Install the Container Toolkit

Follow the official NVIDIA Container Toolkit installation guide.For Ubuntu/Debian:
distribution=$(. /etc/os-release;echo $ID$VERSION_ID)
curl -s -L https://nvidia.github.io/nvidia-docker/gpgkey | sudo apt-key add -
curl -s -L https://nvidia.github.io/nvidia-docker/$distribution/nvidia-docker.list | \
  sudo tee /etc/apt/sources.list.d/nvidia-docker.list

sudo apt-get update
sudo apt-get install -y nvidia-container-toolkit
sudo systemctl restart docker
2

Verify the Installation

Test that Docker can access your GPU:
sudo docker run --rm --runtime=nvidia --gpus all ubuntu nvidia-smi
You should see output showing your GPU(s), similar to:
+-----------------------------------------------------------------------------+
| NVIDIA-SMI 525.147.05   Driver Version: 525.147.05   CUDA Version: 12.0     |
|-------------------------------+----------------------+----------------------+
| GPU  Name        Persistence-M| Bus-Id        Disp.A | Volatile Uncorr.

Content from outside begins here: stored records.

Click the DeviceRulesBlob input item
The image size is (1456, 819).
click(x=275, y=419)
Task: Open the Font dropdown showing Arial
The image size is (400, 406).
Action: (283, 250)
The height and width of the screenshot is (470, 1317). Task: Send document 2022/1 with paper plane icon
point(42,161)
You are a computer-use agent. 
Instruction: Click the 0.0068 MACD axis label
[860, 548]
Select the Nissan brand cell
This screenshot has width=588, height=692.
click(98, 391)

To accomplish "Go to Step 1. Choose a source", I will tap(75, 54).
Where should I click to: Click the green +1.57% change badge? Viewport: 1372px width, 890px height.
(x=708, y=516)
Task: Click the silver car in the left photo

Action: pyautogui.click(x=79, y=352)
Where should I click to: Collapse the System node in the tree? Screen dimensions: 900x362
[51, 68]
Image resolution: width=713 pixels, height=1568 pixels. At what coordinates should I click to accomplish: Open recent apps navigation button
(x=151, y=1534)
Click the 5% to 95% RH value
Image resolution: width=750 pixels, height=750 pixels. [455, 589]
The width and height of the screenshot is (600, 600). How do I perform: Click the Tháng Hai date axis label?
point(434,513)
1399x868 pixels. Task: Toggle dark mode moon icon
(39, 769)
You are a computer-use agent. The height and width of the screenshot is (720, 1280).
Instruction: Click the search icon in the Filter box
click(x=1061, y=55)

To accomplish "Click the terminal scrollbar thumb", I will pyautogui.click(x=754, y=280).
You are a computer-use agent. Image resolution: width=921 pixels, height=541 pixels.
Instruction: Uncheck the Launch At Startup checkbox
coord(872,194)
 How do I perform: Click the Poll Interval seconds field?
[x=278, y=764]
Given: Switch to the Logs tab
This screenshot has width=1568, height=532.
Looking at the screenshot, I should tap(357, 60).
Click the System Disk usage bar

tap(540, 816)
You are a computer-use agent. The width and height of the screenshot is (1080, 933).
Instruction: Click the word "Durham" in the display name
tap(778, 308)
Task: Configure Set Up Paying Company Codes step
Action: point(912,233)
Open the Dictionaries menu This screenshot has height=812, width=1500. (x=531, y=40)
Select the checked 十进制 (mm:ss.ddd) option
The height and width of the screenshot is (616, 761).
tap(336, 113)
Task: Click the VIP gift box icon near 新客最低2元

ECC |
| Fan  Temp  Perf  Pwr:Usage/Cap|         Memory-Usage | GPU-Util  Compute M. |
|                               |                      |               MIG M. |
|===============================+======================+======================|
|   0  NVIDIA L40S         Off  | 00000000:00:05.0 Off |                    0 |
| N/A   28C    P0    32W / 350W |      0MiB / 46068MiB |      0%      Default |

Configure GPU Access in Docker Compose

The docker-compose.yml file configures GPU access for the AI services:
services:
  tts:
    deploy:
      resources:
        reservations:
          devices:
            - driver: nvidia
              count: all  # Use all available GPUs
              capabilities: [gpu]

Multi-GPU Configuration

Running services on separate GPUs significantly improves latency. On unmute.sh, TTS latency decreases from ~750ms (single L40S GPU) to ~450ms (multi-GPU setup).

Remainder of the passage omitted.